(Dataset excerpt)
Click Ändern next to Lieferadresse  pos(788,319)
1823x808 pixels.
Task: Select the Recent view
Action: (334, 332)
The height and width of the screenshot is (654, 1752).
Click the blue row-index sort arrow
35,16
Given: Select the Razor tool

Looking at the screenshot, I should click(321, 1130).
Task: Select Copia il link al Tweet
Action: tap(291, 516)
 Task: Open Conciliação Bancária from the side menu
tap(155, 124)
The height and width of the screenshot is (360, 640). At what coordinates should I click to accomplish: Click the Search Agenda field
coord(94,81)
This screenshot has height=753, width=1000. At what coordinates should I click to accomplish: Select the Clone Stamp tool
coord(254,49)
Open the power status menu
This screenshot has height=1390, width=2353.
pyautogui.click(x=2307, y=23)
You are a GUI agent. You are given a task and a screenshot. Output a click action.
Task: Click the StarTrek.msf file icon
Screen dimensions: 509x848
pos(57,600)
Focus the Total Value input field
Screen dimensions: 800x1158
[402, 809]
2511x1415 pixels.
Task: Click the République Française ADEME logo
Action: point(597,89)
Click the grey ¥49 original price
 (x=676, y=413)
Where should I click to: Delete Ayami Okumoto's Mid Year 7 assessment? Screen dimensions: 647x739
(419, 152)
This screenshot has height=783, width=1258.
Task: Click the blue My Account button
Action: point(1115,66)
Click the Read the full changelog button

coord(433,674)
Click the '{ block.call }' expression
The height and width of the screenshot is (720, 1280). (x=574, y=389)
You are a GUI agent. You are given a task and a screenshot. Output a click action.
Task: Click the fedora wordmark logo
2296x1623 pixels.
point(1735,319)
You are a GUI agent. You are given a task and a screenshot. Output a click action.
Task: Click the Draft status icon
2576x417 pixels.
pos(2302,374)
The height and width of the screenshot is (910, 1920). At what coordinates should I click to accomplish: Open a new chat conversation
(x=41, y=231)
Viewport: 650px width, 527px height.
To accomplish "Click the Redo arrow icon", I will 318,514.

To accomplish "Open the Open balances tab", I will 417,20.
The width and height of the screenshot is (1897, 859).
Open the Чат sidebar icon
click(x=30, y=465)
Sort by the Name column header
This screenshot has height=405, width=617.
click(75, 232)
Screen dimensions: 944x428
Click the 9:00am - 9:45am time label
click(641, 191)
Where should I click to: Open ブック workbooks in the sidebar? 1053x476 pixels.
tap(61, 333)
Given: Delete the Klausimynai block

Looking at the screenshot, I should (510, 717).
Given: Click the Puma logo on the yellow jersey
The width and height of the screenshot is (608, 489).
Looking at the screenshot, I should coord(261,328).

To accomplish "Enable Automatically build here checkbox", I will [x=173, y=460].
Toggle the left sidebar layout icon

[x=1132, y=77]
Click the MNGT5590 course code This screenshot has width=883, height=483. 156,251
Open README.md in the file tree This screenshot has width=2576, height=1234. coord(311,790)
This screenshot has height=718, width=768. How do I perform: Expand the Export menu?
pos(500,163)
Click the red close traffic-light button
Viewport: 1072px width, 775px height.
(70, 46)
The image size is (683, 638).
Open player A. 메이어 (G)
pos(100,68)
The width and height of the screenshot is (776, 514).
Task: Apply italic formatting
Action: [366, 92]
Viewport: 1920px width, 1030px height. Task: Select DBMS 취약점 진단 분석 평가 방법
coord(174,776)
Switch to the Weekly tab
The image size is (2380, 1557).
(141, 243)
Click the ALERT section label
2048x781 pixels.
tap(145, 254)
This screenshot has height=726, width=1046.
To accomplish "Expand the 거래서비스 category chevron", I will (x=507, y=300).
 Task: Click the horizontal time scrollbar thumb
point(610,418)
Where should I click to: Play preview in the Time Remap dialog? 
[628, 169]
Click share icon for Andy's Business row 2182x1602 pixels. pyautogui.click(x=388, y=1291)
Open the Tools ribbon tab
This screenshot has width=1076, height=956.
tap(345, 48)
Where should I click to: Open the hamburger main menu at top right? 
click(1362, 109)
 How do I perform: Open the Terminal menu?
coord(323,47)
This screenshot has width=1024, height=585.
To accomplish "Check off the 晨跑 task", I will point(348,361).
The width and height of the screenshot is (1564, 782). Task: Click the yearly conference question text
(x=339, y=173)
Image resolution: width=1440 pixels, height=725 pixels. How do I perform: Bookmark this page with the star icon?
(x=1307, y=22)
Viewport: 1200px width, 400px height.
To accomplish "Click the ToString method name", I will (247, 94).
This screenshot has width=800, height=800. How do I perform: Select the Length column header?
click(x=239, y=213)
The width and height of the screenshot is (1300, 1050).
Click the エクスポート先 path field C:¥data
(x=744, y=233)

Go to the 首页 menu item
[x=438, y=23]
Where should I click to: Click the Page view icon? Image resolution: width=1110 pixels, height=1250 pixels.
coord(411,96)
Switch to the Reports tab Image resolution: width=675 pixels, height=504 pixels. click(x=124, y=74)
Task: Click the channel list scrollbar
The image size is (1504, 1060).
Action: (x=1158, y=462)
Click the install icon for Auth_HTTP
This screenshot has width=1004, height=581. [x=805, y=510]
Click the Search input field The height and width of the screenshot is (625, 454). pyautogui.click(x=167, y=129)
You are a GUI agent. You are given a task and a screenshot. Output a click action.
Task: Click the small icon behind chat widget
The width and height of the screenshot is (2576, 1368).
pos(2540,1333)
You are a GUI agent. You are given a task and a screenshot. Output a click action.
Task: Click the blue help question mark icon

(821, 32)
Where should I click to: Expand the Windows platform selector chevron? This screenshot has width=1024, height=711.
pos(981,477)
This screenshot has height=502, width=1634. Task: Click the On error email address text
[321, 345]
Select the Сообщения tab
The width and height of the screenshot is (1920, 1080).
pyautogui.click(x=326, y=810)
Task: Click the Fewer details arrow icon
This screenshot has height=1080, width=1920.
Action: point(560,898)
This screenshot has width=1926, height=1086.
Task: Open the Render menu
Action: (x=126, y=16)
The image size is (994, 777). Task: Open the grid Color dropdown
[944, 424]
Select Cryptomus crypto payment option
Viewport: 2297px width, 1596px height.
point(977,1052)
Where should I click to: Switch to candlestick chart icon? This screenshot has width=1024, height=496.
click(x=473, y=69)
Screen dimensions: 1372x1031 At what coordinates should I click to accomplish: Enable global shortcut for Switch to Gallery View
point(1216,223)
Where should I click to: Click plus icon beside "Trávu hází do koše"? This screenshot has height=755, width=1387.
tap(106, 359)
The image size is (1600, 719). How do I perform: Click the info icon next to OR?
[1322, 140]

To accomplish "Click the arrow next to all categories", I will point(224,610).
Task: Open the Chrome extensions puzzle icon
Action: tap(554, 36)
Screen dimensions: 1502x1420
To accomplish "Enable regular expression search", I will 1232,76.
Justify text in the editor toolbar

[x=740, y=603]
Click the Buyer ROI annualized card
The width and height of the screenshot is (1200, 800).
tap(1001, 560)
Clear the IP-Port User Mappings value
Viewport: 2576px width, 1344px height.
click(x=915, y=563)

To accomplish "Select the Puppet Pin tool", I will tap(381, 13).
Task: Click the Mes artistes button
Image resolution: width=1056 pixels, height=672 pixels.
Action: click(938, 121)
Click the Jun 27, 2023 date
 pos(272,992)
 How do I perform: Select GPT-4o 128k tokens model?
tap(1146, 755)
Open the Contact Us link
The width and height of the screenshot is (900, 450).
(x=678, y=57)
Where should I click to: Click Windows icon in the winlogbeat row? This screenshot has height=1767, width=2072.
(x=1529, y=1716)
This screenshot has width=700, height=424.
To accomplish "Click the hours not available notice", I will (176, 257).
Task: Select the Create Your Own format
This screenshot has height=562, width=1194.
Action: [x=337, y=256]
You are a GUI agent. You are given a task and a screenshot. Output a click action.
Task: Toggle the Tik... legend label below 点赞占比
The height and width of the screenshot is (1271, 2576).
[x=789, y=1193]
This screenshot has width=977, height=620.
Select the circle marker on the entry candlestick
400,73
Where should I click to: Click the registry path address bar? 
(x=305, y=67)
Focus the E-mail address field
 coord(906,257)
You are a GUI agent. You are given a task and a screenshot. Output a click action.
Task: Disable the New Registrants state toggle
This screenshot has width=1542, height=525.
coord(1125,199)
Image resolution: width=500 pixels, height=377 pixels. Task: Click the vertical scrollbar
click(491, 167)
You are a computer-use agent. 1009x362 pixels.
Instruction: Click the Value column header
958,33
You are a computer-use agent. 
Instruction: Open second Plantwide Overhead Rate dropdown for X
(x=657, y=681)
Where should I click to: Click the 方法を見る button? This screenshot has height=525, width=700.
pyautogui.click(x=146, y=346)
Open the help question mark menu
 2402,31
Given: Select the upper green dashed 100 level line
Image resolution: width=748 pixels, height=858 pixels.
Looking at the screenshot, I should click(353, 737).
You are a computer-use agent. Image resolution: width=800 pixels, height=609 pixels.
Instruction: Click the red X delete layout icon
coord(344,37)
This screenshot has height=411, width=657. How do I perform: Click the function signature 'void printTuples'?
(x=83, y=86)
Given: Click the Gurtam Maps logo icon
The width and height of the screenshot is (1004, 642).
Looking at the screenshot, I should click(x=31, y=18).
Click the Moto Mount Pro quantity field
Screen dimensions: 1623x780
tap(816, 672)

• [What to work on]:
Put the lines of the items, from the line that contains "Screen dimensions: 1502x1420" through the line that contains "tap(1001, 560)", into a Markdown table with a Row column for the row number and a Line column for the line. Leave out blank lines.

• [Correct answer]:
| Row | Line |
|---|---|
| 1 | Screen dimensions: 1502x1420 |
| 2 | To accomplish "Enable regular expression search", I will 1232,76. |
| 3 | Justify text in the editor toolbar |
| 4 | [x=740, y=603] |
| 5 | Click the Buyer ROI annualized card |
| 6 | The width and height of the screenshot is (1200, 800). |
| 7 | tap(1001, 560) |